On its Twitter page, WikiLeaks said the government has issued a DA-notice (Defence Advisory Notice), asking to be briefed by British media outlets that gain access to the sensitive files.

More than two million diplomatic cables, sent between Washington and its embassies and consulates around the world, could be released as early as this weekend.

U.S. officials, including Secretary of State Hillary Clinton, have been trying to brief allies on what may be in the documents. The U.S. ambassador to Canada, David Jacobson, has phoned Minister of Foreign Affairs Lawrence Cannon to inform him of the matter.

This would be the third time such a large number of previously classified documents assembled by WikiLeaks has been made available to major media outlets.
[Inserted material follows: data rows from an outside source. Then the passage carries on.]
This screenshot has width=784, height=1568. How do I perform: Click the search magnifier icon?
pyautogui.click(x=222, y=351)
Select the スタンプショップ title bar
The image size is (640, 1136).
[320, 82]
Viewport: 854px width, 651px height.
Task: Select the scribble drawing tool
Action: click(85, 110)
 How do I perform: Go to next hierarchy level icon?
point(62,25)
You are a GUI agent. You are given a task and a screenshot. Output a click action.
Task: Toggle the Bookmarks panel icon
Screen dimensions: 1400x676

In July, it released 77,000 papers on the Afghan war. Then in October, it went public with 400,000 papers on Pentagon reports about the Iraq war.

This time WikiLeaks said the report will be on Afghanistan, Russia and other former Soviet republics, suggesting huge embarrassments, as well as classified U.S. discussions revealing corruption allegations against foreign government leaders. That's what has the U.S. worried.

Alan Rusbridger, editor of the Guardian, said Saturday that judging from his reading of the WikiLeaks material, only a small portion of the documents is covered by the British government's DA-notice.

In previous dumps, WikiLeaks founder Julian Assange has chosen the Guardian, the New York Times and Der Spiegel as the recipients.